### [About this task]
Only some lines are wanted. Transcribe, exactly, the lines below from the line with "Where should I" up to and including the line with "766x498 pixels.".

### [Material provided]

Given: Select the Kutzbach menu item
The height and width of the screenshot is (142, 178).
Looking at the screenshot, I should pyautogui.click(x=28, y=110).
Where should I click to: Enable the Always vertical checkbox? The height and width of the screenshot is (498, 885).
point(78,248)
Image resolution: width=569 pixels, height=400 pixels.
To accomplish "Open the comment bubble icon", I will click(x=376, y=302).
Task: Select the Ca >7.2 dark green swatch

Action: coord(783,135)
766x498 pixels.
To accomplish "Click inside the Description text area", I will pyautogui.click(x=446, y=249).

### [Answer to the exercise]
Where should I click to: Enable the Always vertical checkbox? The height and width of the screenshot is (498, 885).
point(78,248)
Image resolution: width=569 pixels, height=400 pixels.
To accomplish "Open the comment bubble icon", I will click(x=376, y=302).
Task: Select the Ca >7.2 dark green swatch

Action: coord(783,135)
766x498 pixels.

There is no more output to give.